### SOURCE

The Rev. James Roscoe Day, D.D., L.L.D. (17 October 1845 – March 13, 1923) was an American Methodist minister, educator and chancellor of Syracuse University.

Early life and education

Day was born in Whitneyville, Maine, on October 17, 1845 to Thomas and Mary Plummer Hillman Day. He attended Maine Wesleyan Seminary and then studied at Bowdoin College but had to stop due to poor health; he eventually received his degree in 1874. He married Anna E. Richards of Auburn, Maine in 1873.
In 1872, he was ordained a minister of the Methodist Episcopal Church and served as a pastor at Bath, Maine, from 1872 to 1874; Portland, Maine, from 1876 to 1878; Boston, Massachusetts, from 1881 to 1882; New York City, 1883 to 1885 and 1889 to 1893.

### DIRECTIVE A
Transcribe the passage of the James Roscoe Day biography that opens with the words "The Rev. James" and closes with "Maine in 1873.".
### DIRECTIVE B
Answer these questions using the James Roscoe Day biography:
(i) In what town was Day born?
(ii) Whom did he marry, and in what year?
(iii) In what year was he ordained a minister of the Methodist Episcopal Church?
### DIRECTIVE C
Write the next part of the James Roscoe Day biography, picking up after its final sentence.

### COLLECTED DATA
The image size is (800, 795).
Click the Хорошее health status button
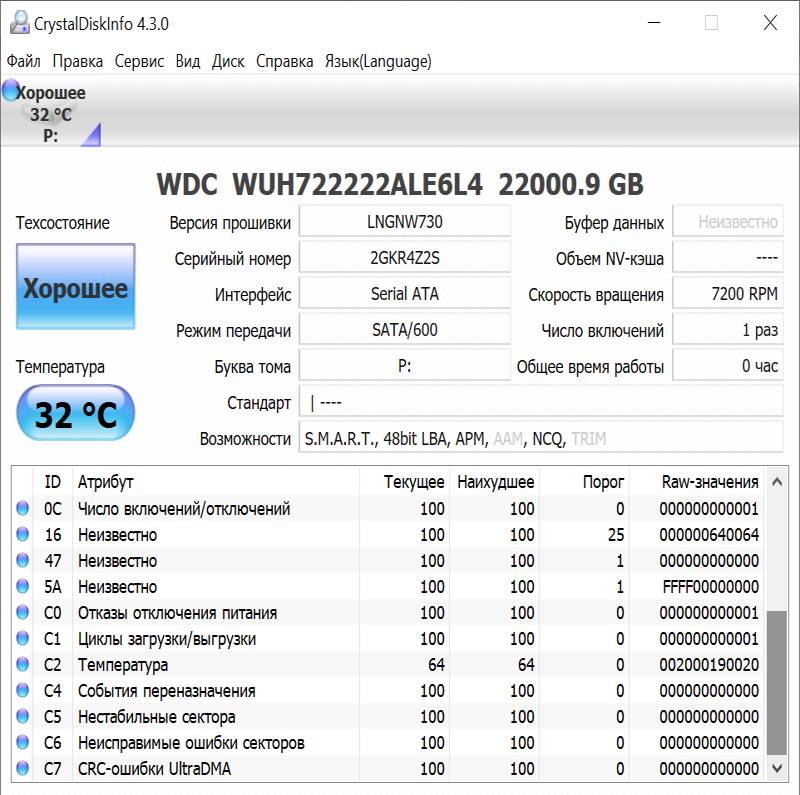76,289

### EXERCISE RESULT A
The Rev. James Roscoe Day, D.D., L.L.D. (17 October 1845 – March 13, 1923) was an American Methodist minister, educator and chancellor of Syracuse University.

Early life and education

Day was born in Whitneyville, Maine, on October 17, 1845 to Thomas and Mary Plummer Hillman Day. He attended Maine Wesleyan Seminary and then studied at Bowdoin College but had to stop due to poor health; he eventually received his degree in 1874. He married Anna E. Richards of Auburn, Maine in 1873.

### EXERCISE RESULT B
(i) Whitneyville, Maine
(ii) Anna E. Richards of Auburn, Maine, in 1873
(iii) 1872

### EXERCISE RESULT C
Syracuse University 
Day was elected as the fourth chancellor of Syracuse University on Nov. 16, 1893 to succeed Charles N. Sims. He was elected bishop in 1904, but declined the post to stay at Syracuse.

Day is credited with helping to greatly expand the University as several important buildings were constructed during his tenure including the Archbold Gymnasium, Bowne Hall, Carnegie Library, Goldstein Faculty Center, Lyman Hall, Machinery Hall, Slocum Hall, Sims Hall, Smith Hall, Steel Hall and the Tolley Administration Building.

He retired from the presidency on July 14, 1922. To date, Day was the longest-serving chancellor of the University.

Writing 
Day was an author and wrote The Raid on Prosperity (1907) and My Neighbor the Workingman.

Death 
Day died in Atlantic City, New Jersey, on March 13, 1923.

See also
List of chancellors of Syracuse University
List of Syracuse University buildings
Archbold Stadium
John Dustin Archbold

References

External links 

 "Chancellor James Roscoe Day Papers," Syracuse University Archives
 Obituary, The New York Times, March 13, 1923.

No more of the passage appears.